The leftist party that has already legalized gay unions and abortion in Mexico City said it wants to make prostitution legal in the capital of this overwhelmingly Roman Catholic country.

Mexico City legislator Juan Bustos of the leftist Democratic Revolution Party, who submitted the bill on Tuesday, said the move is necessary to protect prostitutes from abuse and to regulate the sex industry.

Corrupt police frequently use the current law not to arrest sex workers but as a threat to shake them down for bribes or sexual favors.

''These are issues that we are going to bring forward as part of a political platform, because we feel it is part of our duty to society,'' Bustos said Wednesday.

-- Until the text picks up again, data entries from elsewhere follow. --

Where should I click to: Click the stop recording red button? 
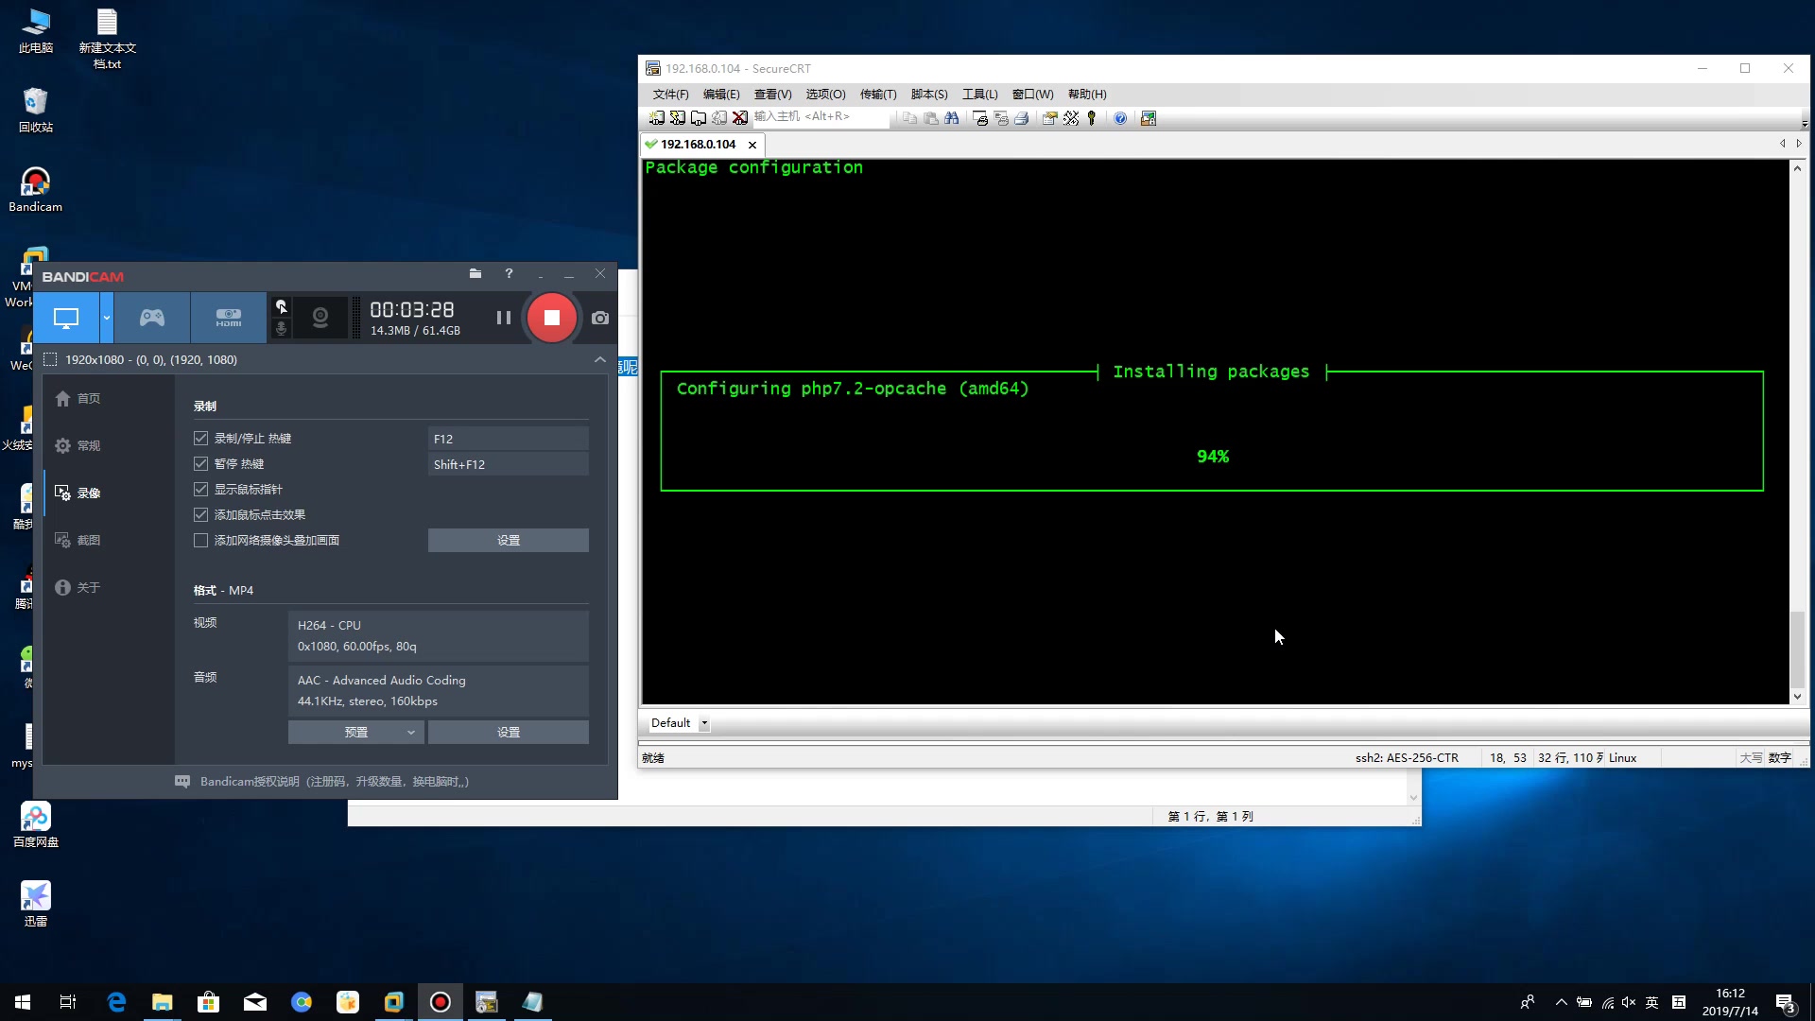[552, 317]
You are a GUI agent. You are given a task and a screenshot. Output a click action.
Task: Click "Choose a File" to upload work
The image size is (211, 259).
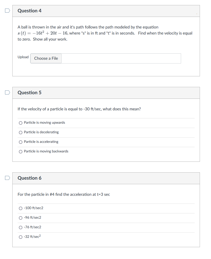(46, 58)
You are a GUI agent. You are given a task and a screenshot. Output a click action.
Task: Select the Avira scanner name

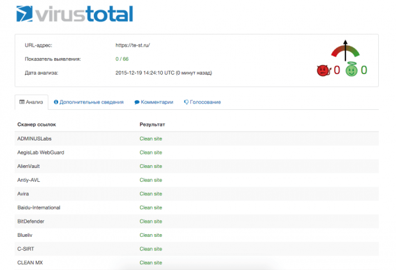coord(23,193)
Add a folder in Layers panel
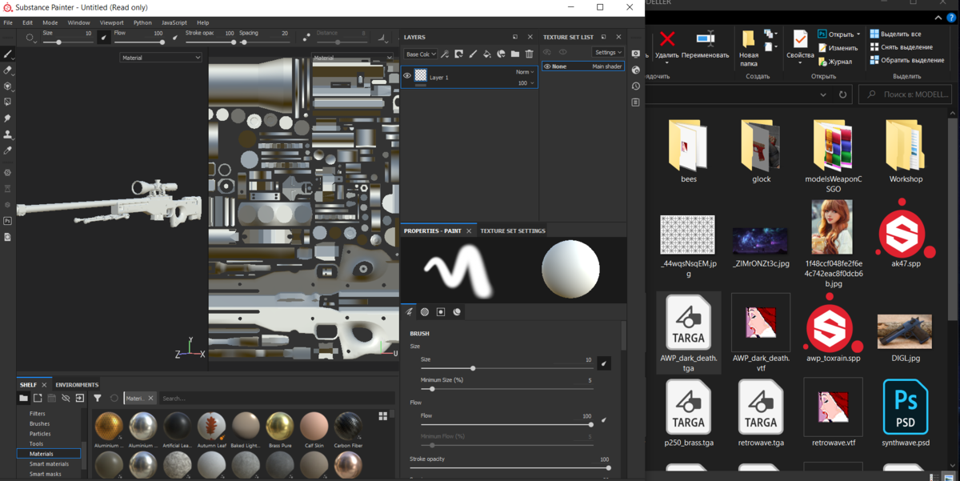Screen dimensions: 960x481 515,54
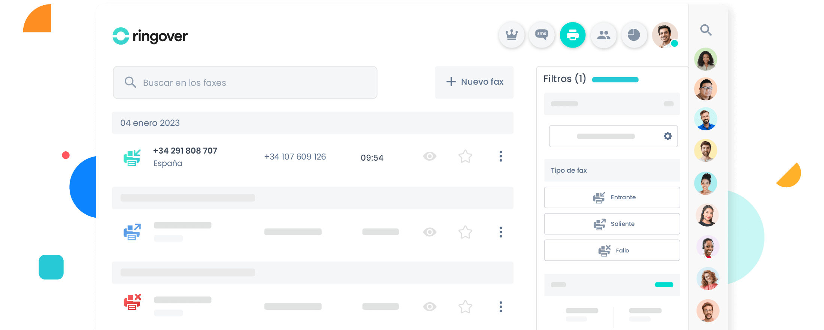Open the SMS messages section
Image resolution: width=824 pixels, height=330 pixels.
tap(542, 35)
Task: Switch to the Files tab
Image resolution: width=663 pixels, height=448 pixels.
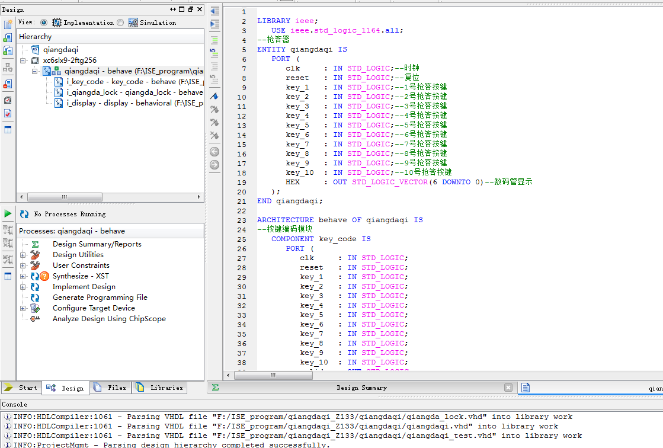Action: [x=111, y=388]
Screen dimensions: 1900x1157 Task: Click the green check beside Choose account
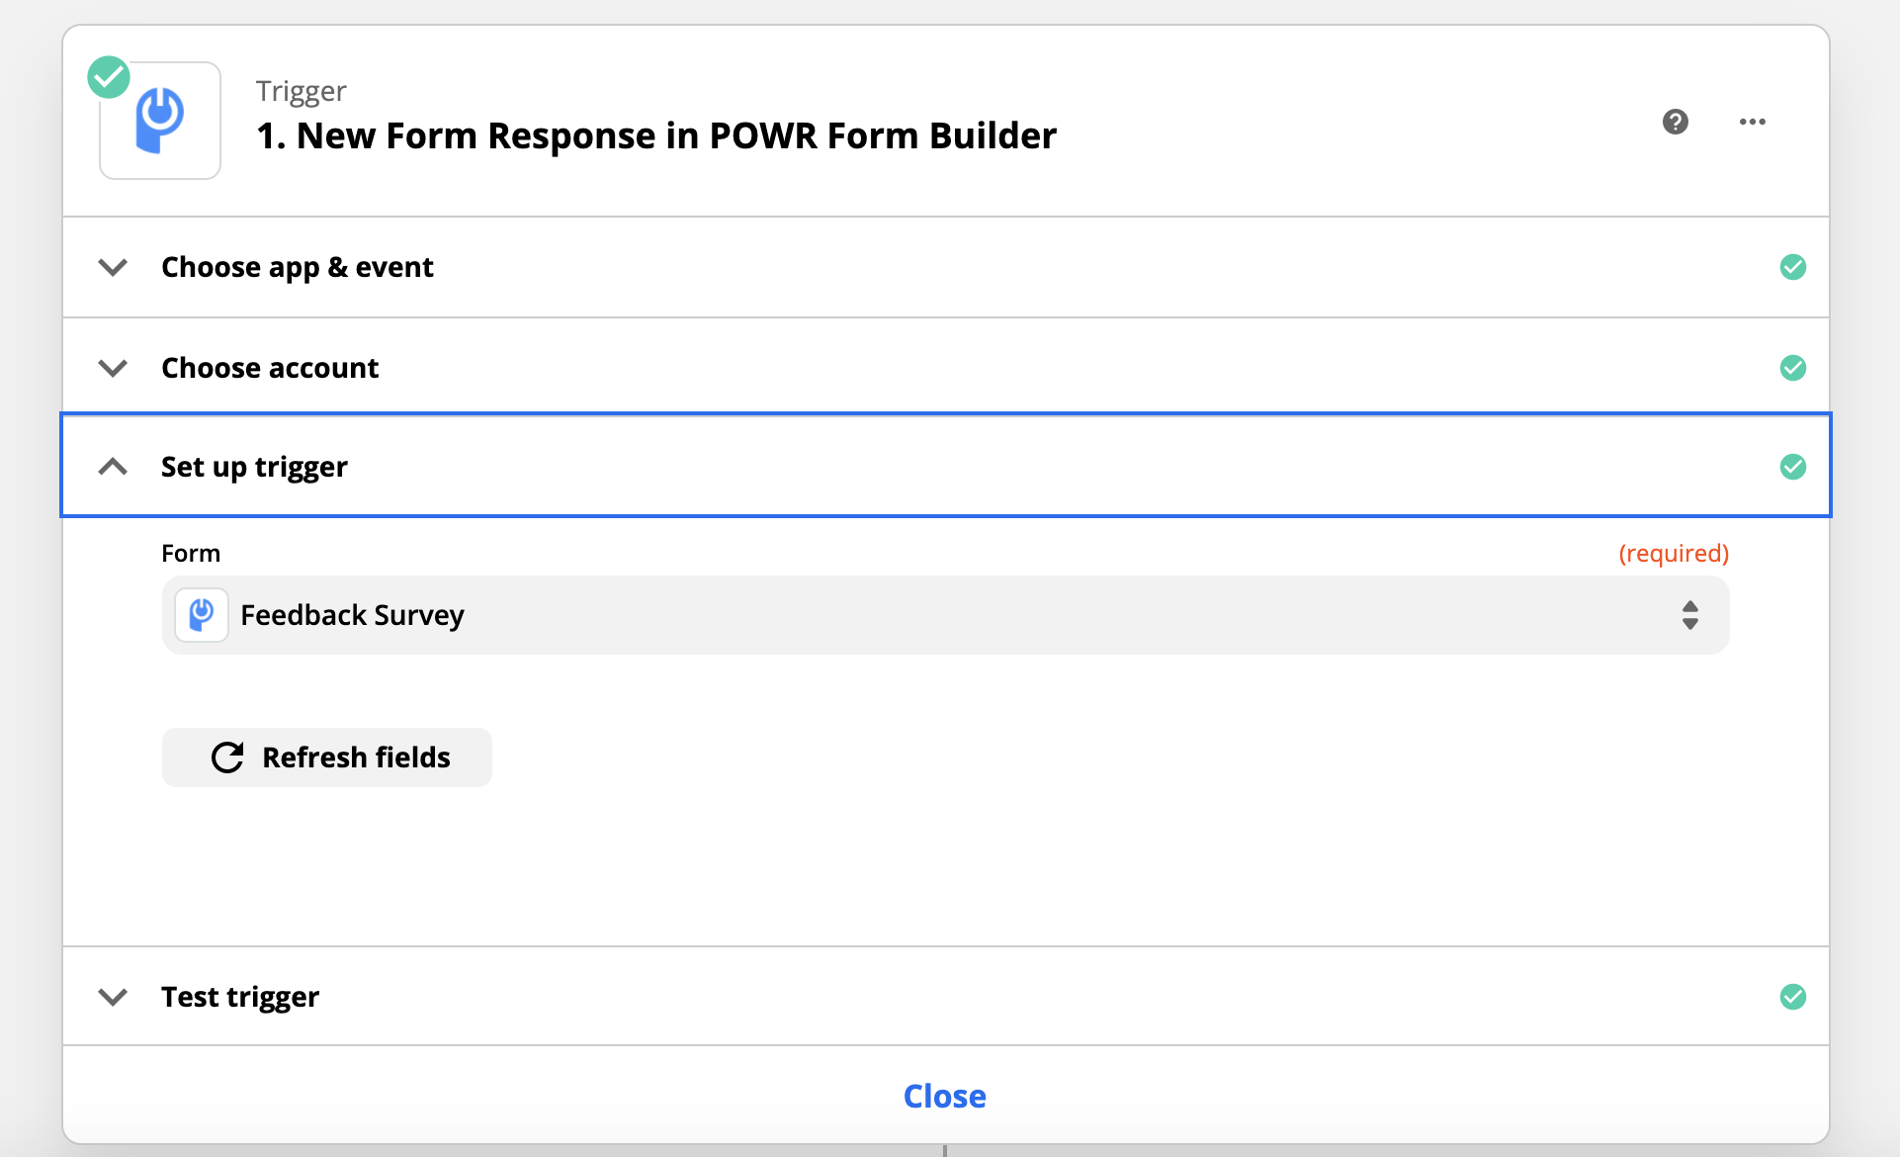tap(1792, 368)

However, he expects opposition. Spokesmen for the Roman Catholic Church, which led marches against the abortion bill approved in April, were not immediately available for comment.

But President Felipe Calderon's conservative National Action Party said it had problems with aspects of the bill and that the goal should be to get women out of prostitution.

''We have to discourage this [prostitution] so that more women will not even think about becoming sex workers,'' said Mariana Gomez del Campo, head of National Action in Mexico City. ''We have to try to recover values.''

In most Mexican cities prostitution is considered the equivalent of a misdemeanor. In Mexico City it is punishable by 12 to 24 hours in jail and fines equal to about US$51 (euro38) to US$93 (euro70).

Some cities have informal red-light zones where prostitution is tolerated, such as the border city of Nuevo Laredo. But none appear to have gone as far as the Mexico City proposal, said Carolina Velazquez of Mexico's Women's Information Center.

The bill would legalize prostitution in designated areas at least 300 meters (985 feet) from schools, parks, churches and apartment complexes, though pimping would remain a crime. It also would require prostitutes to adhere to health safety standards and zoning restrictions, or face punishments similar to those under the current law.

The new law would guarantee prostitutes' rights and make them eligible for government services.

''The first thing is trying to preserve the dignity of sex workers,'' Bustos said. (Mark Stevenson, AP)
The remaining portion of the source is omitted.